No government official, however, felt the sting of exclusion more than did Cordell Hull. Throughout his eleven-year tenure as secretary of state, the courtly, white-haired Tennessean, who looked as if he’d just stepped out of a Victorian daguerreotype, was given virtually no role in the making of U.S. foreign policy. Winant told a British official that if Hull and Roosevelt “saw each other once a month, their relations could be considered very close.” Hull, a former senator and head of the Democratic National Committee, had been chosen for his c
abinet post not because of his experience in foreign affairs, which was nil, but because of his extensive political power and influence on Capitol Hill. In the years just before World War II and during the war itself, Roosevelt acted as his own secretary of state, ignoring not only Hull but the State Department as a whole. Winant, like other U.S. ambassadors, felt the brunt of that exclusionary policy.

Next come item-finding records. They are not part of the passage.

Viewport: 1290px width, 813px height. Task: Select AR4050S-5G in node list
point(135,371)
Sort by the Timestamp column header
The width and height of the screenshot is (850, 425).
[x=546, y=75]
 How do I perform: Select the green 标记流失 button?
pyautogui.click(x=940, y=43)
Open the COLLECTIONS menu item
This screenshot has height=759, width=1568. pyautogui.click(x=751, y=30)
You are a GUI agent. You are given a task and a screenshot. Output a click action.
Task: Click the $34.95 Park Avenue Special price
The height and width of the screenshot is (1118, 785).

In the view of James Reston, who took a short wartime sabbatical from the New York Times to serve in the U.S. embassy in London, the White House’s cavalier treatment of Winant and the Foreign Service officers who worked under him was nothing short of “a political disgrace.” In his memoirs, Reston declared: “I can think of nothing that has contributed more to the misconduct of American foreign affairs than the tendency to appoint inexperienced secretaries of state, bypass the Foreign Service, and try to operate foreign policy out of the White House.”
Although Roosevelt had no intention of curtailing his direct dealings with Churchill and the British government, he did have a high regard for Winant and the job he was doing in London; he once told his friend Belle Roosevelt that “there were very few people who were presidential timber, and one of the very few was Winant.” Learning of the ambassador’s unhappiness, the president tried to make amends. To Winant, he wrote in a somewhat incoherent letter: “You are doing a magnificent job—and I say that not only for myself but as an expression of what everybody over here is unanimous on. In fact, hardly a new job turns up in Washington that somebody does not suggest that I bring you back to handle it…. I tell them that there is no one over here that I or anybody else can think of who could fill your place in London.”